Consider pairs (x,y) of integers. We impose a partial order such that (x,y) ≤ (x',y') wrt. that partial order of x ≤ x' and y ≤ y'. If neither (x,y) ≤ (x',y') nor (x',y') ≤ (x,y), we say that (x,y) and (x',y') are incomparable.

Now, I have a list ls of such pairs. I want to check that the order of that list refines the partial order defined above; i.e., I need to check that to the right of any element in the list, there come no smaller elements.

Of course I could do the following:

def leq_po(u,v):
    return all(a <= b for a, b in zip(u,v))
def le_po(u,v):
    return leq_po(u,v) and u != v
def list_refines_po(ls):
    return all(not le_po(ls[j], ls[i]) 
               for i in range(len(ls)) for j in range(i 1, len(ls)))

However, then gives me some kind of O(n²)-complexity, while checking that a list is sorted wrt. total order takes O(n)-time.

Now, probably, that's what I've got to expect: partial orders generalise total orders, so probably, I should expect that checking the more general notion has a worse complexity.
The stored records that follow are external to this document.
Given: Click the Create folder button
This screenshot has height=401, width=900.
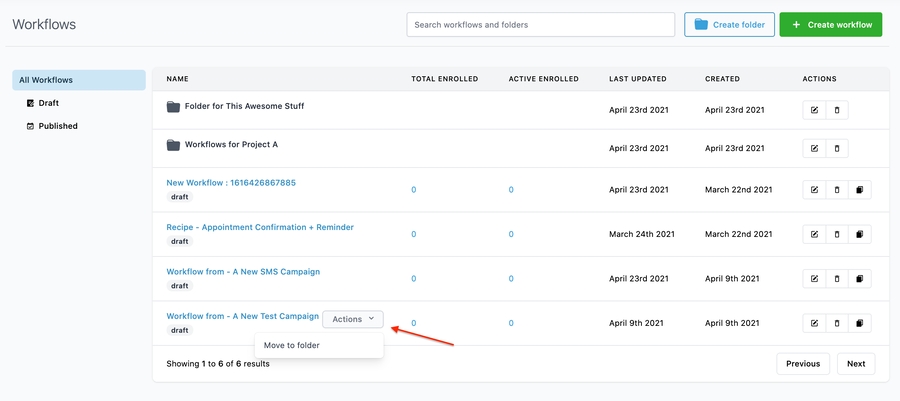Looking at the screenshot, I should (x=729, y=25).
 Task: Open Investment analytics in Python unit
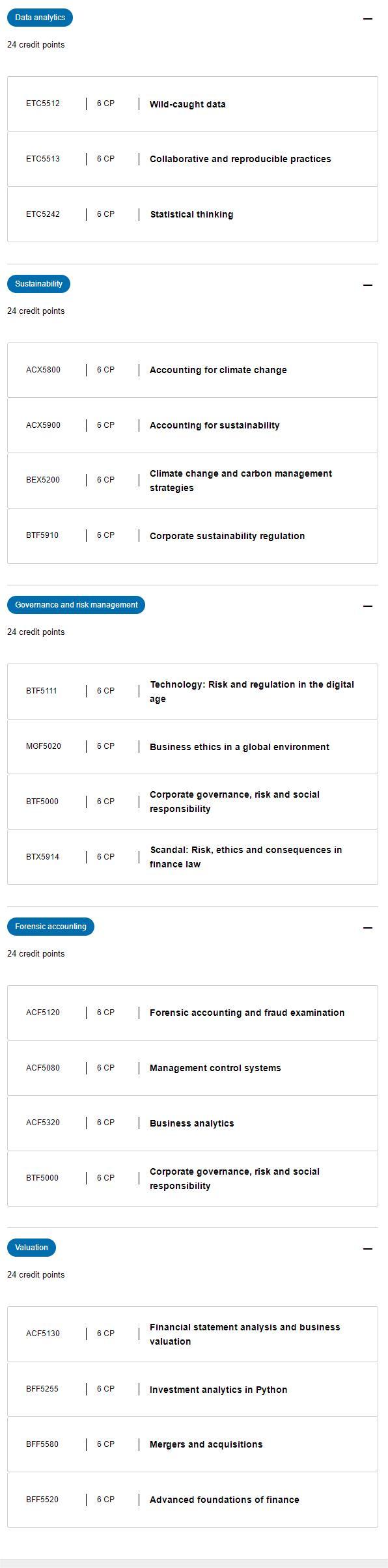pos(193,1390)
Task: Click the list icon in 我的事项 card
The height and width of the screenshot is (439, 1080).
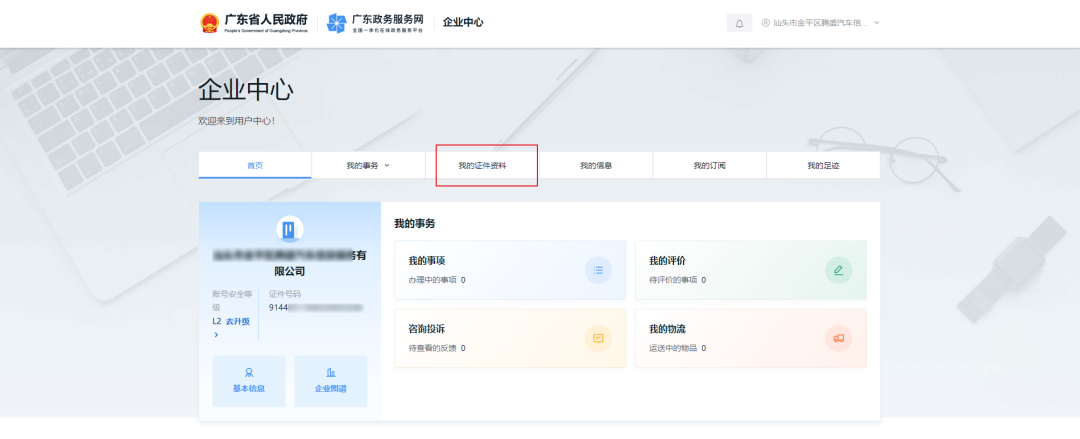Action: click(598, 270)
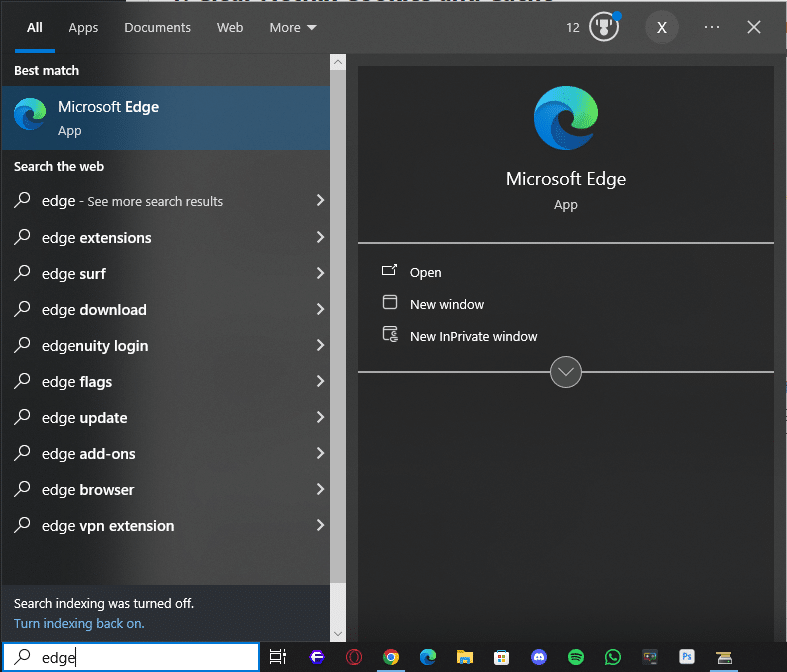Click the X account avatar
Screen dimensions: 787x672
point(661,27)
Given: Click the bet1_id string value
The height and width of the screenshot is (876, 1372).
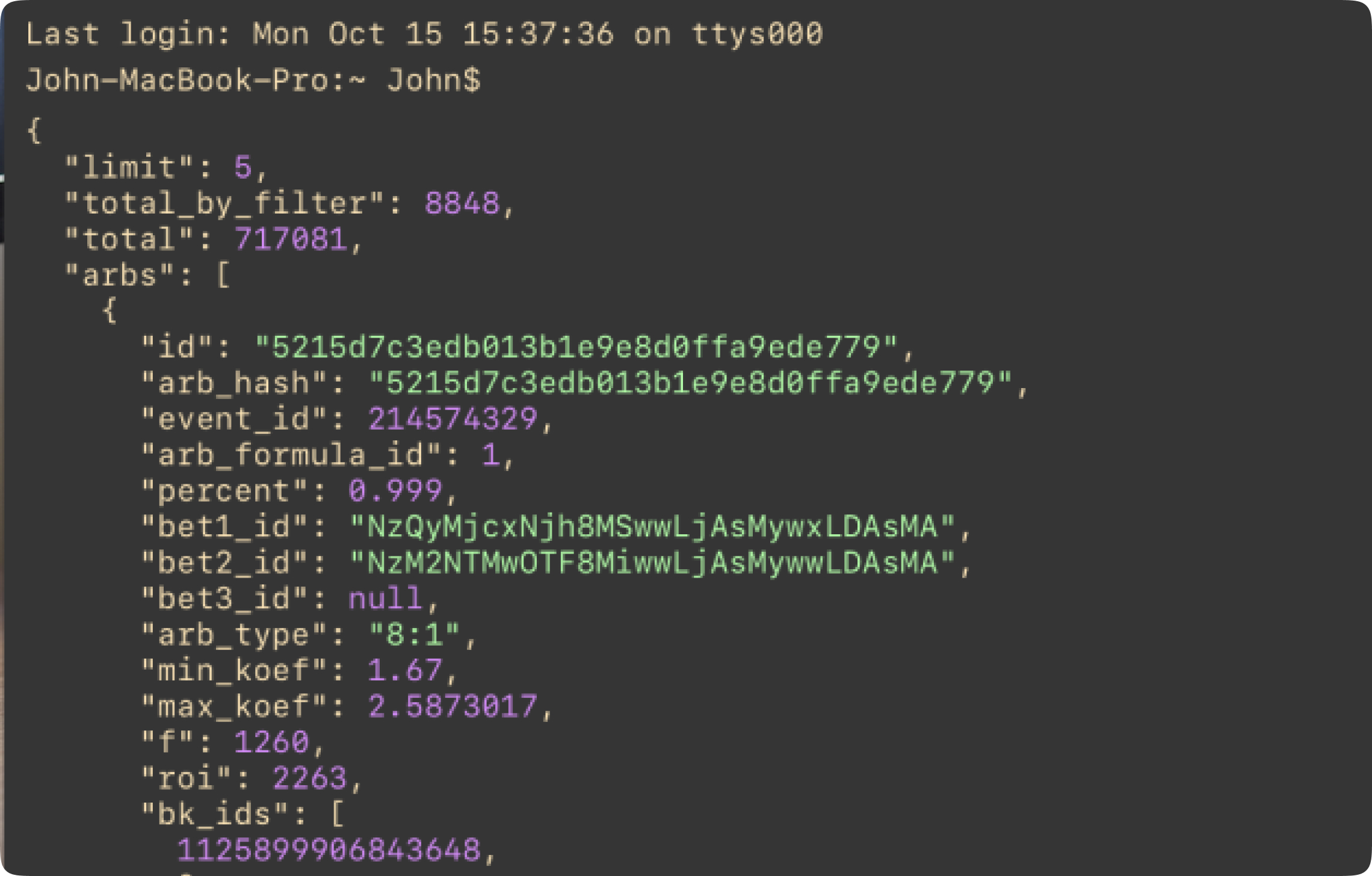Looking at the screenshot, I should click(652, 527).
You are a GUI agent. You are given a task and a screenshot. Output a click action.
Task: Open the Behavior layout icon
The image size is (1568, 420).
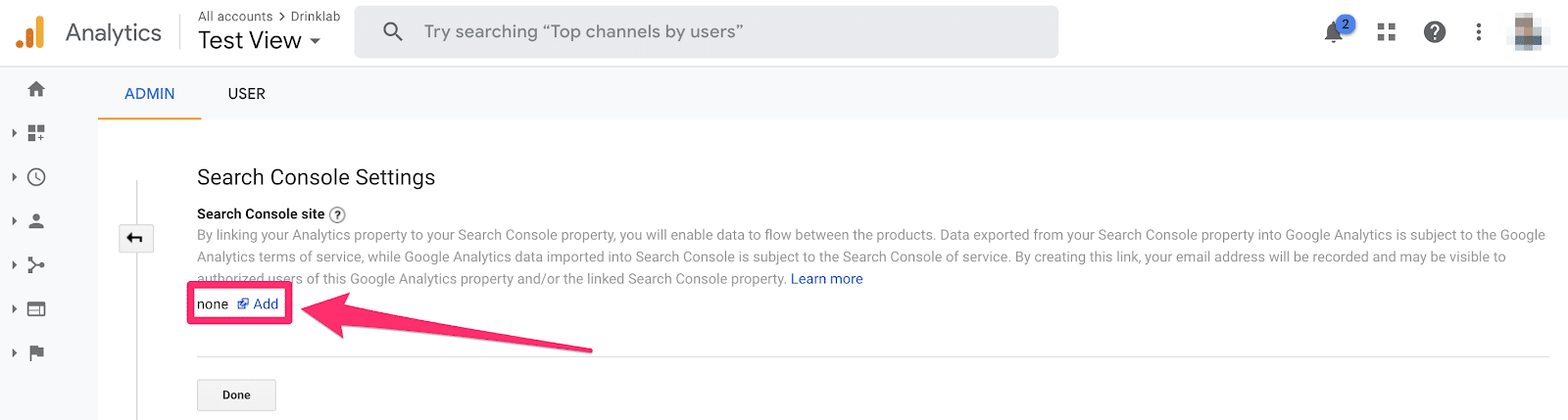(36, 309)
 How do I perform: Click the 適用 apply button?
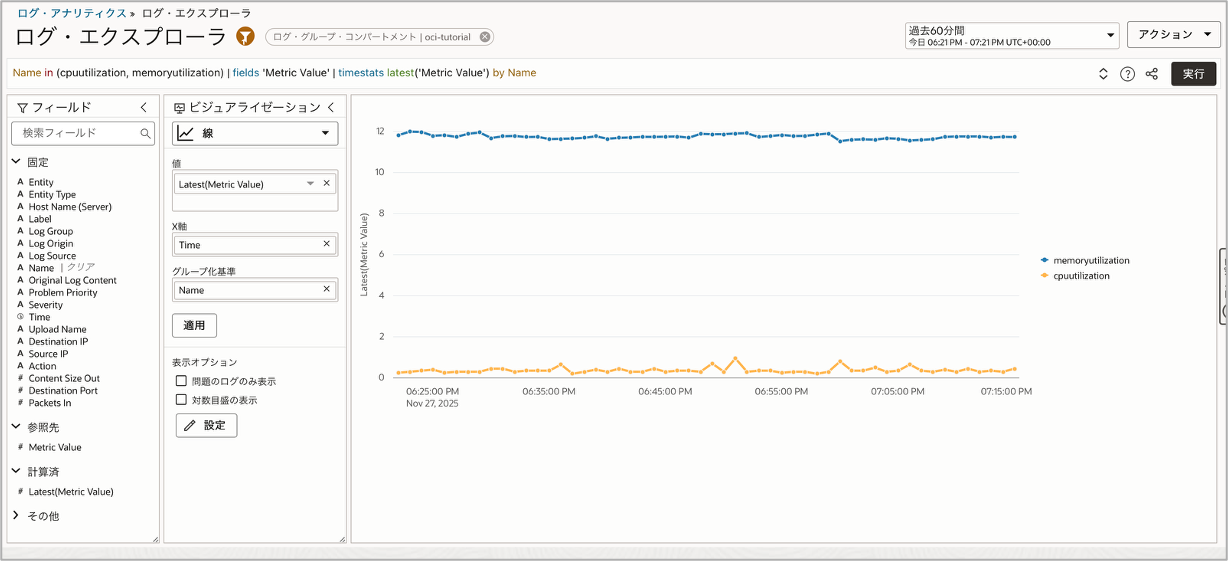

But:

Can I do better than O(n²)?

Edit To try, you can use the following data:

ls_in_order     = [(0, 1), (2, 1), (3, 0), (2, 1)]
ls_not_in_order = [(0, 1), (2, 1), (3, 0), (1, 1)]

Here, no pair of consecutive entries in ls_not_in_order is descending, but the list is not in order (because (2,1) ≥ (1,1)).

CodePudding user response:

Use Kahn's algorithm to sort the partial order, at every step trying to choose what is next in the total order. If you succeed, then the total order refines the partial order. If you fail, then it does not.

The time will be O(v e) where v is the number of vertices, and e is the number of directed edges that define the partial order.

CodePudding user response:

You can do this in O(n log n) time using a balanced BST, plus an auxiliary doubly linked list of predecessors/successors for that BST.

The idea is to iterate through the points in the total order, maintaining a data structure that can tell you in log n time whether we've seen a point whose x and y values are at least as large as our current point. We'll keep an ordered sequence of points (p1, p2, ... pk) whose x-values are increasing and y-values are decreasing, forming a kind of diagonal down-and-right stepped line. To add a point P = (x,y) (ignoring ties for now), do a binary search based on x, and insert P into the BST and into the linked list so that x-values are still increasing.

If you let P.left and P.right denote the predecessor and successor of point P in our sequence, we can check whether P caused an order violation by testing whether P.right.y >= P.y: If so, because P.right has a higher-or-equal x-value and higher-or-equal y-value, this violates the partial order (again, ignoring exact ties for now). Otherwise, to maintain the decreasing order of y-values, we repeatedly delete P.left from the tree and our list as long as P.left.y <= P.y. In total, this takes n log n time, since we ultimately perform at most one search, insertion, or deletion on every node, but some steps may take longer than others.

To deal with tied values of x, if the value of y is tied as well, we only check for partial order violations, and don't change the tree or list (and don't insert a copy of P). If the value of P.y is smaller than the old point's y, there is a violation. Otherwise, delete the old point and check for violations/update the tree like normal.